Soal 1:
Jawab pertanyaan berikut berdasarkan teks tentang laporan KPK terhadap Greenpeace Indonesia:
(a) Tulisan apa yang muncul di gedung KPK lewat tembakan laser?
(b) Pada tanggal berapa aksi itu terjadi?
(c) Menurut Emrus, sedikitnya ada berapa hal substansial yang menarik dibahas secara kritis?
Soal 2: Tolong tulis ulang baris data mulai dari baris yang memuat "Given: Click the credit" sampai dan termasuk baris yang memuat "This screenshot has height=702, width=1066.", dengan mengganti "icon" menjadi "symbol" dan membiarkan bagian lain tetap sama. Jangan sertakan gambar dalam jawaban.

:: Teks Sumber

JAKARTA. Pelita.co – Komunikolog Emrus Sihombing menilai Komisi Pemberantasan Korupsi (KPK) melaporkan Greenpeace Indonesia ke Kepolisian sudah tepat dan sama sekali tidak bisa dimaknai sebagai anti kritik.
Diketahui sebelumnya, Greenpeace Indonesia (GI) melakukan aksi tembakan laser dengan sebuah tulisan “Berani Jujur, Pecat!” muncul di gedung KPK pada 28 Juni 2021.
Menurut Emrus, langkah tersebut lebih pada menghormati kebebasan berpendapat, menjung tinggi nilai-nilai demokrasi dan menghormati kritik berdasarkan hukum positif.
“tidak ada yang aneh, lebai bahkan ada pihak seolah bingung jika KPK melaporkan GI ke Kepolisian. Hadapi saja dari aspek hukum positif di setiap tahapan proses hukum. Karena itu, para pihak “bertarunglah” di pengadilan sampai akhirnya hakim mengeluarkan keputusan tetap,” tutur Emrus dalam keterangan tertulisnya, Rabu (21/7/2021).
Emrus berujar laporan ke Kepolisian hal yang wajar, sebuah peristiwa hukum biasa, hingga kecerdasan demokrasi yang dilakukan oleh KPK. Selain itu, lembaga antirasuah ini menunjukkan bahwa bukan anti kritik, tetapi menghargai kritik dengan pendekatan normatif.
“laporan ke Kepolisian hal yang wajar, sebuah peristiwa hukum biasa, kedewasaan hukum, dan kecerdasan demokrasi yang dilakukan oleh KPK. Sekaligus menunjukkan bahwa KPK bukan anti kritik, tetapi menghargai kritik dengan pendekatan normatif sebagai landasannya,” paparnya.
Emrus berpendapat sedikitnya ada empat hal substansial yang menarik dibahas secara kritis dari aspek hukum dan komunikasi yang dilakukan oleh pelaku “penembakan” sinar laser ke gedung KPK yaitu isi pesan komunikasi pada tulisan, waktu (pukul) tindakan komunikasi, terkena gedung KPK serta KPK bukan anti kritik.

::::
:: Bahan Tugas

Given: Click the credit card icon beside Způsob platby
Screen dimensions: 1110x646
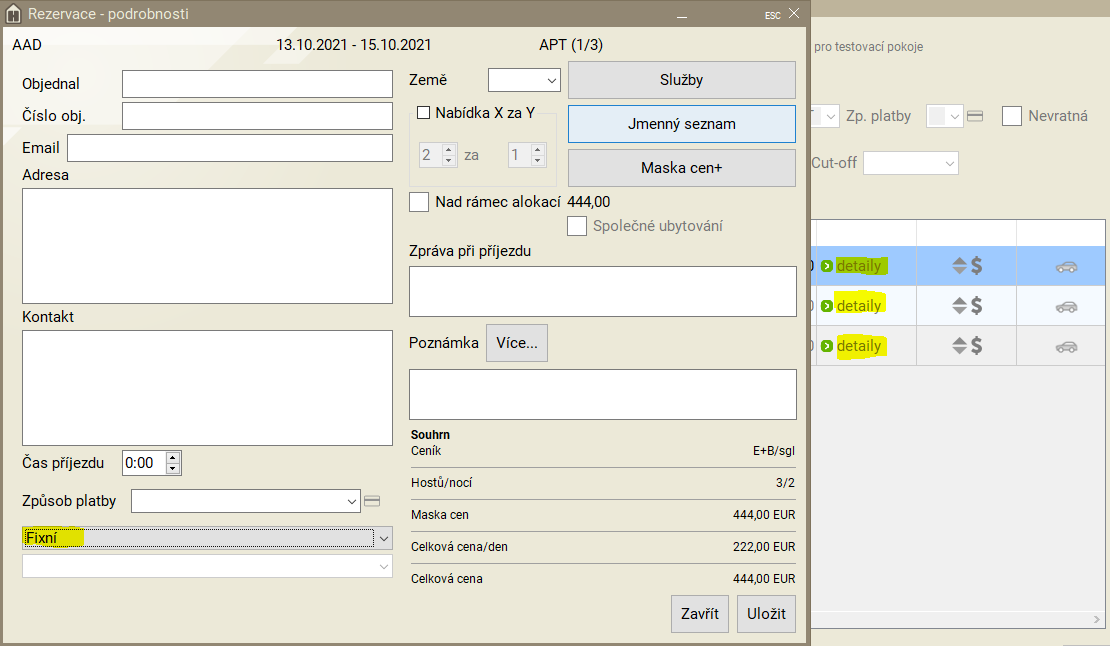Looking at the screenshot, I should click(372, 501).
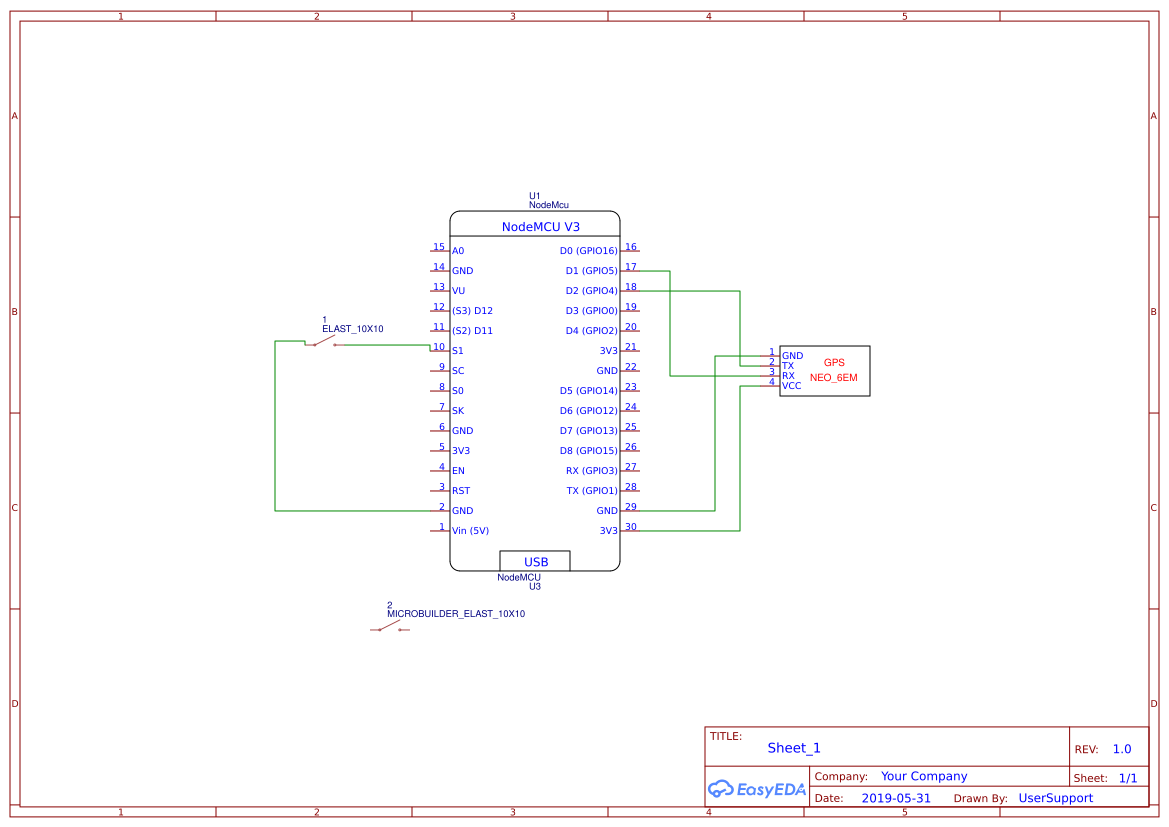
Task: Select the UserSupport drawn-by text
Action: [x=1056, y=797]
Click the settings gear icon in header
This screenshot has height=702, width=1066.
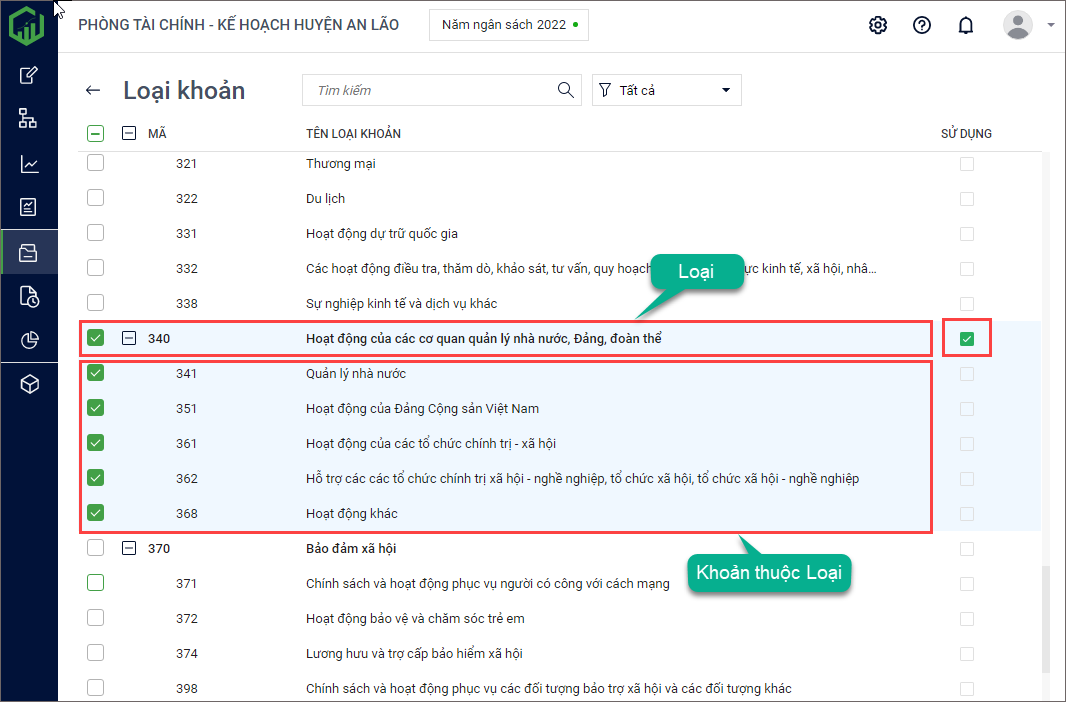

::::
:: Bahan Tugas

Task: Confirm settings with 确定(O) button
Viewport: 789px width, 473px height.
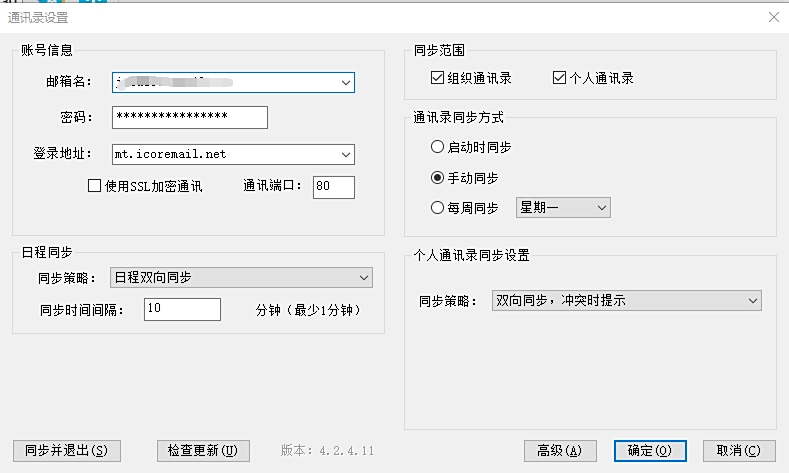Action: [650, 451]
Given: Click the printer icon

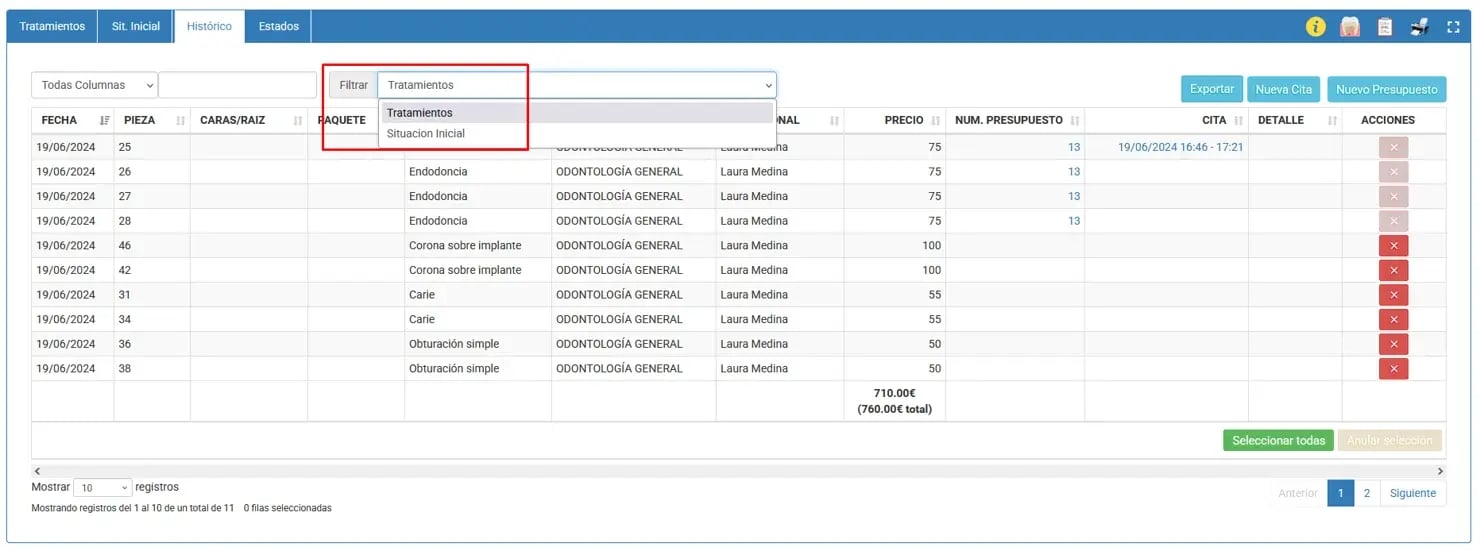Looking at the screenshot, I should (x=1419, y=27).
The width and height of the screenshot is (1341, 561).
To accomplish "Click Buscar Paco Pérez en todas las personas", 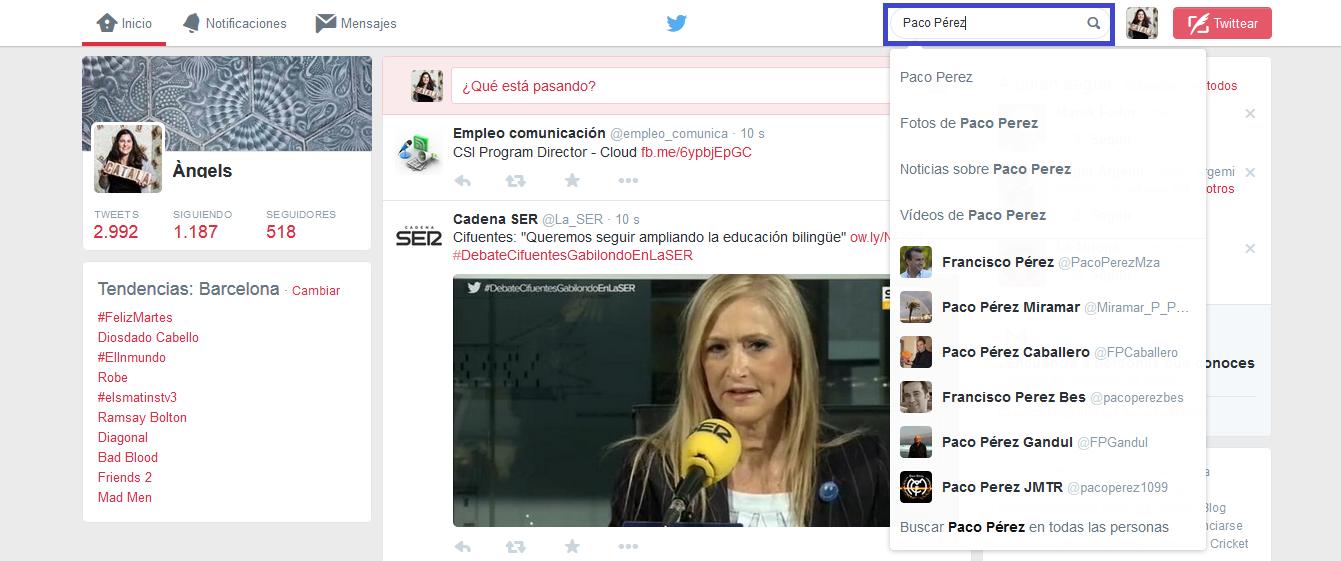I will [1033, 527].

::::

Jawaban Tertulis 1:
(a) “Berani Jujur, Pecat!”
(b) 28 Juni 2021
(c) Empat

Jawaban Tertulis 2:
Given: Click the credit card symbol beside Způsob platby
Screen dimensions: 1110x646
Looking at the screenshot, I should click(372, 501).
Task: Select the UserSupport drawn-by text
Action: [x=1056, y=797]
Click the settings gear symbol in header
This screenshot has height=702, width=1066.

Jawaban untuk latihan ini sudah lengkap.